望着渾身爬滿痛苦的佛拉斯,米迦勒不禁沉默了。

“她……回來了嗎?”佛拉斯壓抑地問。

米迦勒輕輕點頭,“回來了。”

“我可以見她嗎?”佛拉斯望着他一向之為阻礙的敵人,幾乎是哀求地道。

“即使你見了她,也不會有任何用處。她已經重生了,不僅有了新生命、新軀體,甚至連思想都是一片空白,那一把火將她和你的一切燒得一乾二淨。等她自生命晶體中蘇醒,她將不再是天使安,而是--聖天使。”米迦勒憐憫地望着他。

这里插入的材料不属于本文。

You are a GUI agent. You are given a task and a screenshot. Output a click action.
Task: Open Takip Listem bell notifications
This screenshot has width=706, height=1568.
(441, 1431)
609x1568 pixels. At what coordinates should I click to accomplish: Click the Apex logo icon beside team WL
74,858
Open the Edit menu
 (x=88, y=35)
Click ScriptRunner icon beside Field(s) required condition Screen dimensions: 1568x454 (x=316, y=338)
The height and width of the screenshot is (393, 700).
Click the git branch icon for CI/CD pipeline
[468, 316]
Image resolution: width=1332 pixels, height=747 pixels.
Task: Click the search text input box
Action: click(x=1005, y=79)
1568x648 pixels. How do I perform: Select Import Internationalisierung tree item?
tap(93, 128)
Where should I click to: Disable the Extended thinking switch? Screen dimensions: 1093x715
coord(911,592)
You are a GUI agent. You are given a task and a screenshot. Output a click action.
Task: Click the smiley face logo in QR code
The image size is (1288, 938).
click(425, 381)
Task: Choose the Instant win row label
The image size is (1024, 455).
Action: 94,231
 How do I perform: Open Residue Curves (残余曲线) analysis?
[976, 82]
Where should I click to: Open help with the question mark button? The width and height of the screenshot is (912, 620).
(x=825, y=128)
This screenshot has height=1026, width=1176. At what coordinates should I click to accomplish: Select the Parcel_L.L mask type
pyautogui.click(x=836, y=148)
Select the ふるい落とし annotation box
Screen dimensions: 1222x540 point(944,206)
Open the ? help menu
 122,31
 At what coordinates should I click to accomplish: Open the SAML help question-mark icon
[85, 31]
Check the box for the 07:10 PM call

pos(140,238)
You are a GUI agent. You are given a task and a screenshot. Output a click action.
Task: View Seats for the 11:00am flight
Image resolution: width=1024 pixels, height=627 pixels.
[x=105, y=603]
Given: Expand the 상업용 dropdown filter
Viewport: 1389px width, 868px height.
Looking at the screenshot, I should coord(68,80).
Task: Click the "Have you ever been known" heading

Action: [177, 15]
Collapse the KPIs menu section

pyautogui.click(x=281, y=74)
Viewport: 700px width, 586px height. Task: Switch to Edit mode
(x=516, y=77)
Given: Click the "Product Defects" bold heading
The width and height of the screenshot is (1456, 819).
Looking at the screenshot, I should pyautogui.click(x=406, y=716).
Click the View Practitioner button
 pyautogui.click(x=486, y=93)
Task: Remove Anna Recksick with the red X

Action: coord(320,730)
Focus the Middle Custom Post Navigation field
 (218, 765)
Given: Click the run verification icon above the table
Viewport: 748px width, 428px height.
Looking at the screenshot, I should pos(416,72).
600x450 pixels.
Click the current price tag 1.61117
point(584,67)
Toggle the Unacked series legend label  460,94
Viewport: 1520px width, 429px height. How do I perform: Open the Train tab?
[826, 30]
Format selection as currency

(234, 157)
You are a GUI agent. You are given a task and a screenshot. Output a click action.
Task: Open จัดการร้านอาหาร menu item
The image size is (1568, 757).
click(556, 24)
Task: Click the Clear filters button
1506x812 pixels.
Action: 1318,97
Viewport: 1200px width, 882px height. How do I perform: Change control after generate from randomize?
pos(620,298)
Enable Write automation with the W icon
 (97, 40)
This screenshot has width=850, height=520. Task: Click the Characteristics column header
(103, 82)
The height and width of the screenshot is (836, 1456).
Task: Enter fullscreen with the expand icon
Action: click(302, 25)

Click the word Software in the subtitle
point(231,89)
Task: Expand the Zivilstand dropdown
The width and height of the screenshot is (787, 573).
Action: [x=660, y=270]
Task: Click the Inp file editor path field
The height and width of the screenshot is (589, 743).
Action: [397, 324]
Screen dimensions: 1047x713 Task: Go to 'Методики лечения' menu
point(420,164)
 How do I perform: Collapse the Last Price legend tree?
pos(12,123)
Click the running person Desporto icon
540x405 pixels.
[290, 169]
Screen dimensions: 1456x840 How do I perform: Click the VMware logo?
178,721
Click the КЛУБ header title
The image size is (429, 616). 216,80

佛拉斯的身體微微一晃,希望的火光自他眸中熄滅,剩下的凈是死寂。

米迦勒並不想再提以往的事,卻忍不住開口:“當初你若能多忍個幾十年,事情也舉搞到今天這種局面。黑安琪不會在青春年華中早夭,安也能順利地完成輪迴,成為你的妻子。只可惜,一步錯,步步錯。”

佛拉斯蒼白的臉直比米迦勒的羽翼還要白。

“不要說了--”他顫抖地低喃。

米迦勒輕斂眉宇,搖首道:“是啊!再說也是無濟於事,不過--”他頓了一下,又說:“一個已經註定是遺憾,另一個就不要再讓她成為你生命中的缺憾。”

佛拉斯仍是面無表情,似乎沒有聽懂米迦勒的暗示。

“一顆心分住兩個人,不論你和哪一個廝守都必定有着一半的空虛,這是多情的苦,也是痴情的恨。”米迦勒道。

佛拉斯這才抬起頭看他,“不要再戳我的傷疤了,求求你。”

“我不是在揭你的痛處,而是勸你把握剩餘的快樂。”米迦勒露出笑容道。

佛拉斯悲哀地看着他,苦澀地:“快樂!現在的我還會有什麼剩餘的快樂?安忘記我重生了,小黑也……”

“小黑即將再度投胎轉世,二十年的時間並不長,不是嗎?”米迦勒意味深長的看着他。

佛拉斯沒有表情的回視。

米迦勒仰頭輕嘆,“是你負她就該還她,這是給你的再一次機會,要怎麼做就看你自己了。”

佛拉斯依然沉默無語,連米迦勒也猜不透他的心思。

長久的沉默后,佛拉斯不發一語地轉身離開,米迦勒沒有喚他,這一刻后,他們將會有很長一段時間不會再見面了。

*****

黑安琪死後的第三天,在她遇害的木屋外,發現了幾具死因不明的屍體,個個死狀甚慘,像是由體內爆裂開來,骨肉分離四散。